Se ha dicho que la tributación de las empresas es alta. Pero los ejercicios empíricos no coinciden porque los supuestos y los métodos son muy distintos. El estudio de Rincón y Delgado (Banco de la República) muestra que la tributación del capital ha sido, en promedio, de 15,7%. Pero, por otro lado, Gómez y Steiner (Coyuntura Económica) afirman que la tasa efectiva que pagan las empresas, con respecto a la utilidad, es de 59,6%. La distancia entre las cifras es enorme, y en la arena política, que es donde se definen los tributos, se utiliza una u otra tasa dependiendo del propósito que se busque. El Gobierno y los gremios han preferido la cifra más alta y argumentan que la tributación de Colombia es elevadísima en el panorama internacional. Parece más razonable, siguiendo a Rincón y Delgado, concluir que la tarifa efectiva del impuesto que pagan las empresas es relativamente baja.
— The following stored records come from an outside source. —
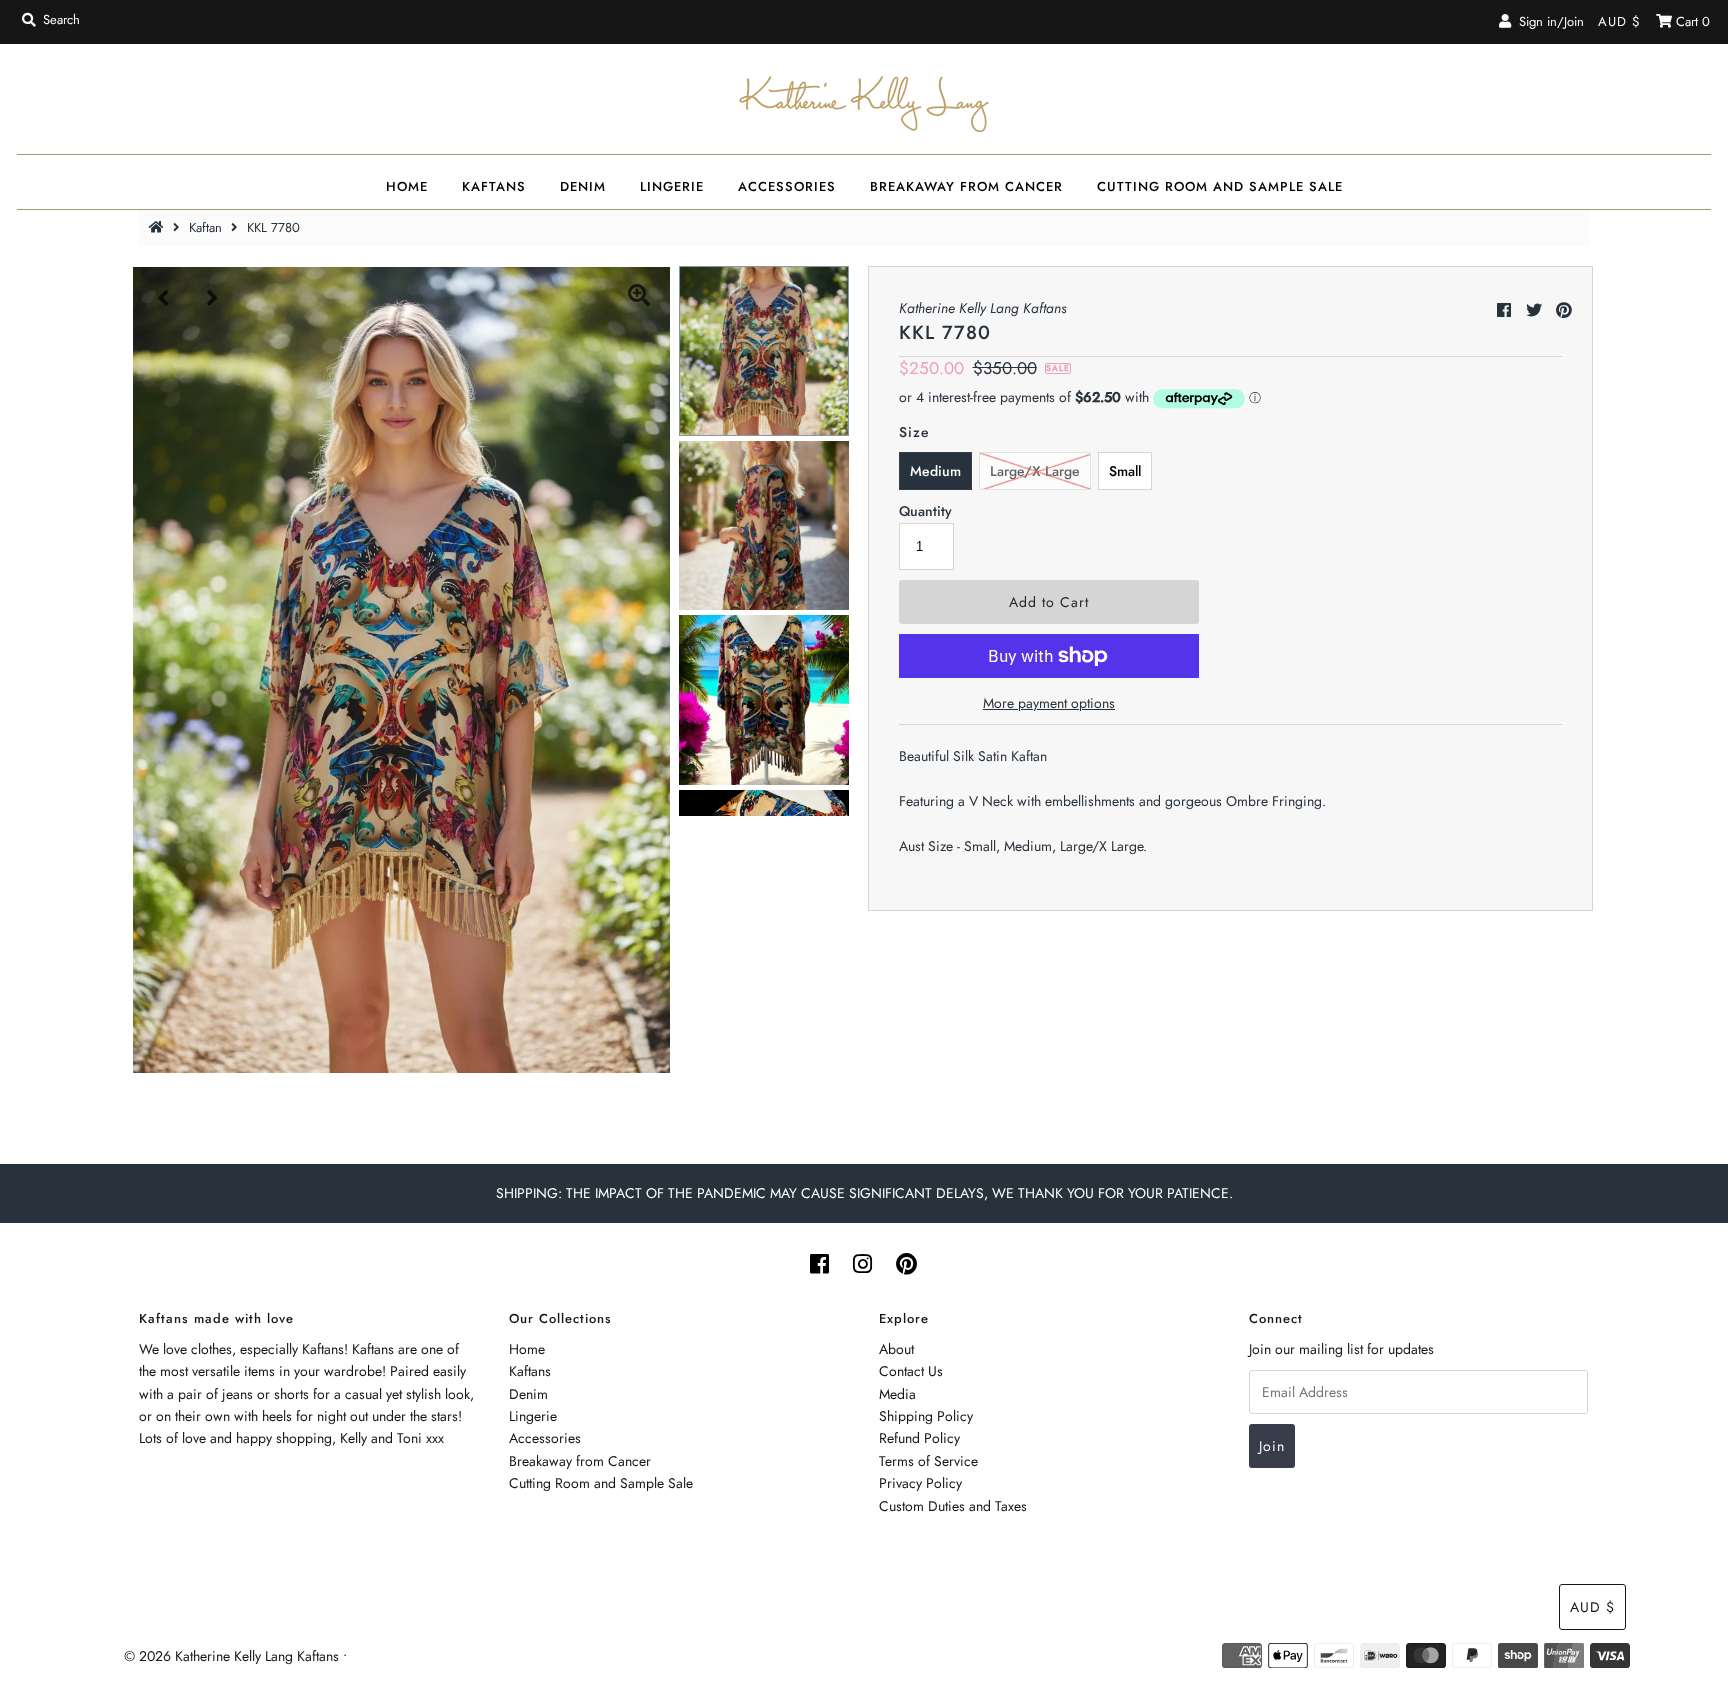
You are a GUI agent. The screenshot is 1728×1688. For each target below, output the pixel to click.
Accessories (787, 186)
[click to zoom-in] (639, 298)
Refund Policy (919, 1438)
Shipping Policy (926, 1416)
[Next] (213, 298)
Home (407, 186)
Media (897, 1394)
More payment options (1049, 703)
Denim (583, 186)
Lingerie (672, 186)
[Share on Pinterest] (1564, 310)
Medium (935, 471)
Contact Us (911, 1371)
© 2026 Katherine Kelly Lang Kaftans (231, 1656)
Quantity (925, 511)
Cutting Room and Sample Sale (1220, 186)
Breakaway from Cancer (966, 186)
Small (1125, 471)
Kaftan (205, 227)
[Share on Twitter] (1534, 310)
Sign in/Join (1547, 21)
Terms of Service (928, 1461)
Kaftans (494, 186)
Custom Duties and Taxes (953, 1506)
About (896, 1349)
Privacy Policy (920, 1483)
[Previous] (164, 298)
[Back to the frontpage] (159, 227)
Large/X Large (1035, 471)
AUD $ (1619, 21)
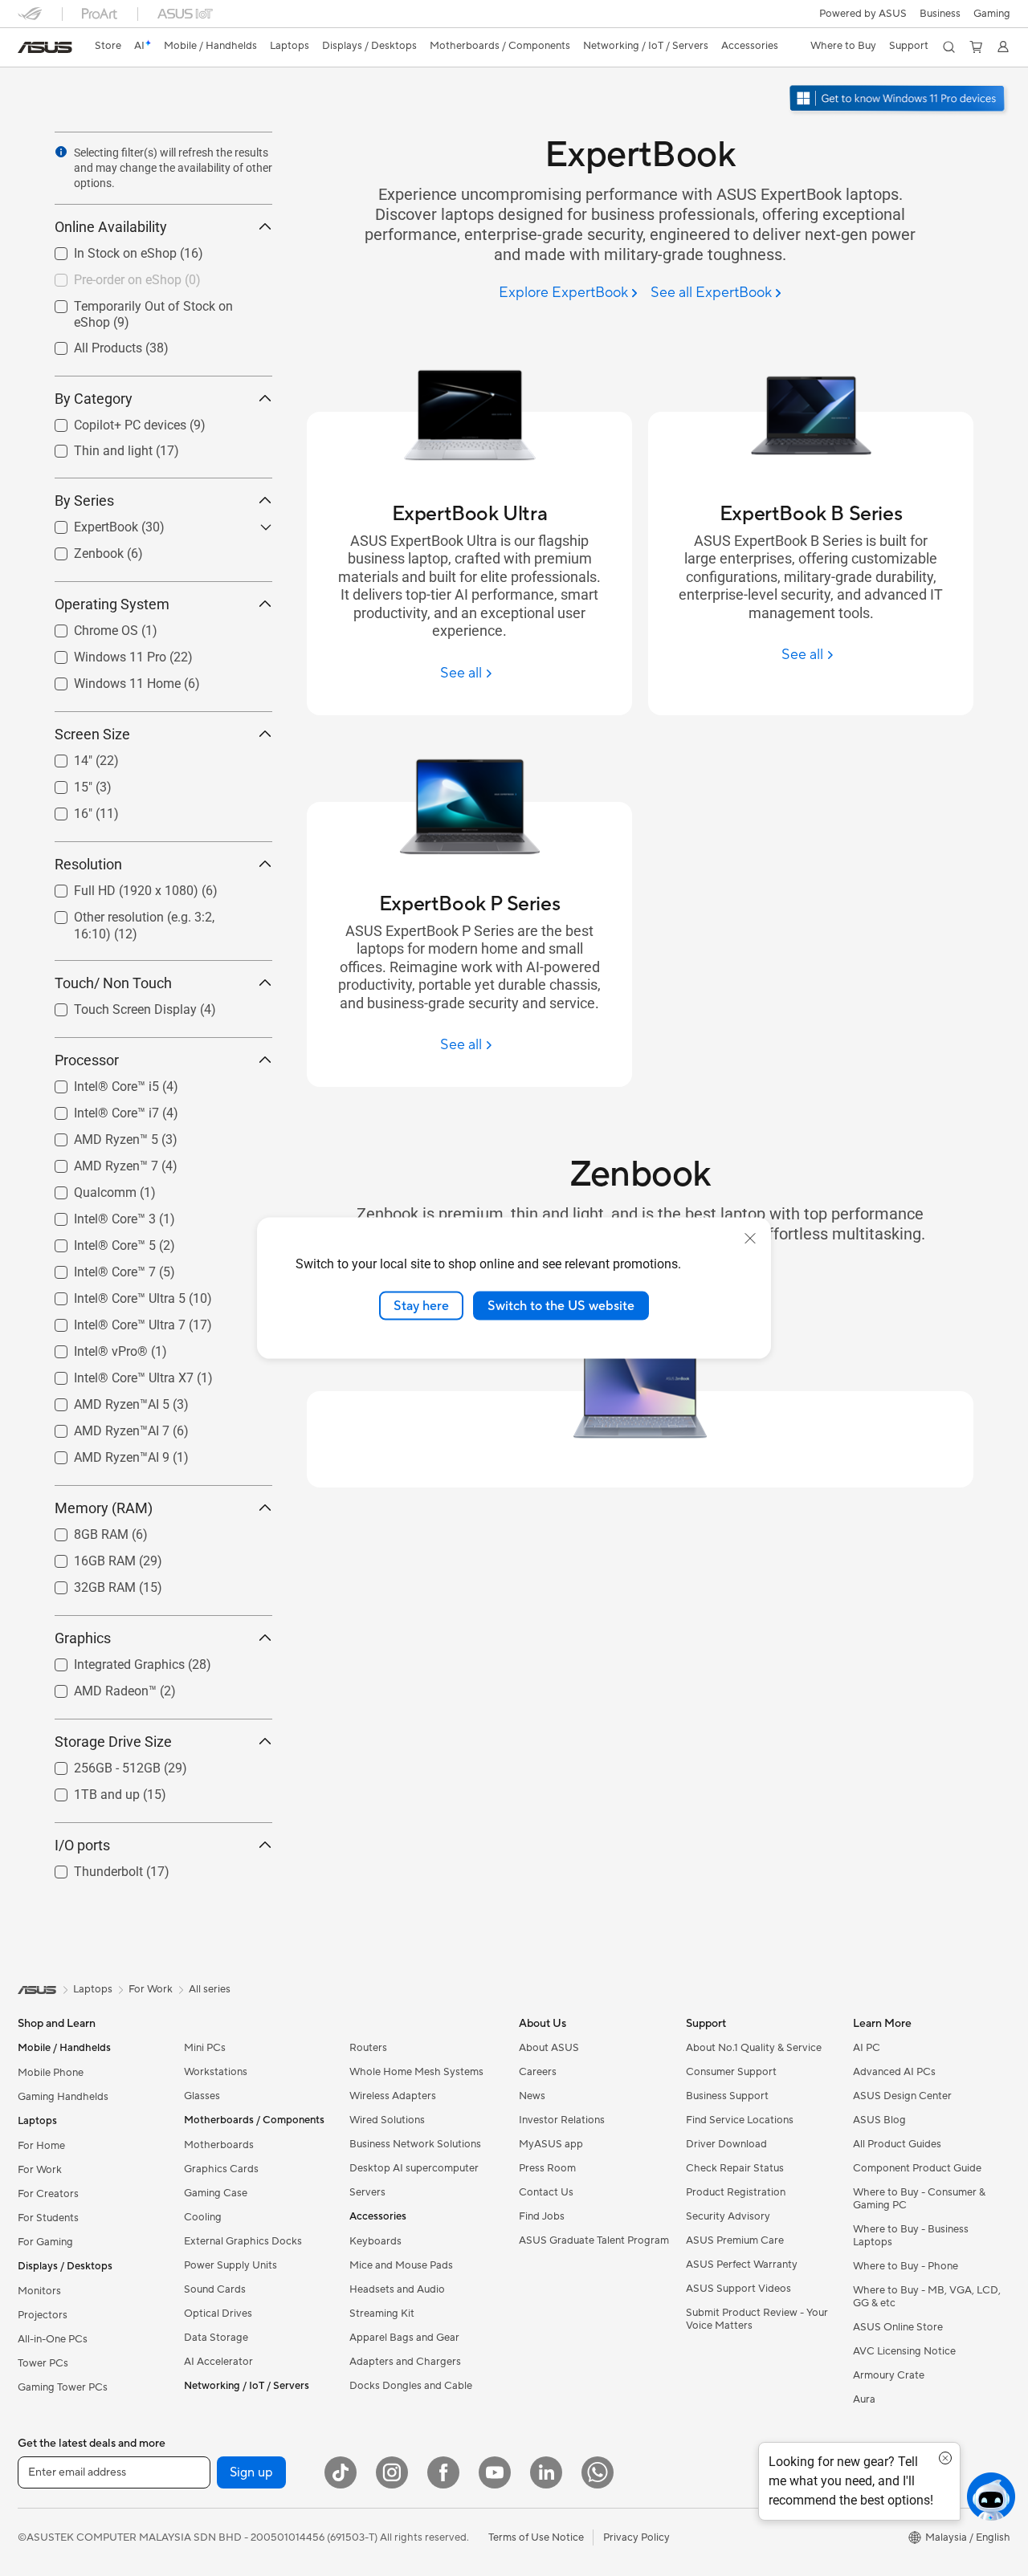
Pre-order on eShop (108, 275)
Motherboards (219, 2145)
Si la estimación de la tarifa efectiva se presta a múltiples discusiones, es mucho más complicado determinar la relación de causalidad que va de los impuestos a la competitividad. Los factores multicausales abundan. Las variables que podrían incidir en la competitividad son de muy diversa naturaleza. Habría determinantes macro, como la tasa de cambio, la enfermedad holandesa de la que todavía no sale la economía nacional, el altísimo costo del crédito. Por el lado meso, el caos del “ordenamiento” territorial, la ausencia de vías, la pésima distribución de las regalías, la trampa de las economías de enclave. Y entre los factores micro, valdría la pena considerar los bajos niveles de educación, las dificultades para el acceso a la salud, la poca asistencia técnica que reciben los pequeños y medianos empresarios, la tramitología, etc. Faltaría mencionar los problemas asociados a la violencia y a la débil institucionalidad. Frente a esta realidad tan compleja, por qué se dice, con prepotencia y aparente certeza, que los “altos” impuestos son los principales causantes de la falta de competitividad. Ninguno de los dos postulados es cierto.

Finalmente, el discurso a favor de la reducción de los impuestos de las empresas se justifica con otra falacia: la carga tributaria tiene que distribuirse mejor. Este principio sería cierto si la sociedad colombiana fuera más igualitaria. Es obvio que si el 1%, el 0,1%, el 0,01%, el 0,001% acaparan la mayor parte de la riqueza y de la tierra del país, hacia allí se debe dirigir la tributación.

En vista de las dificultades políticas que se están presentando con la propuesta de modificación del IVA que el Gobierno llevó al Congreso, valdría la pena cambiar la óptica de la discusión, y repensar alternativas fiscales. Y el primer paso podría ser el de no reducir el impuesto a las empresas. Frente al tema tributario el presidente Duque está obligado a incumplir sus promesas de campaña. Quizás sea preferible que le falle a los grandes empresarios que a la gran masa de consumidores. Y para tranquilidad de unos y otros, la mayor demanda sí favorece la competitividad.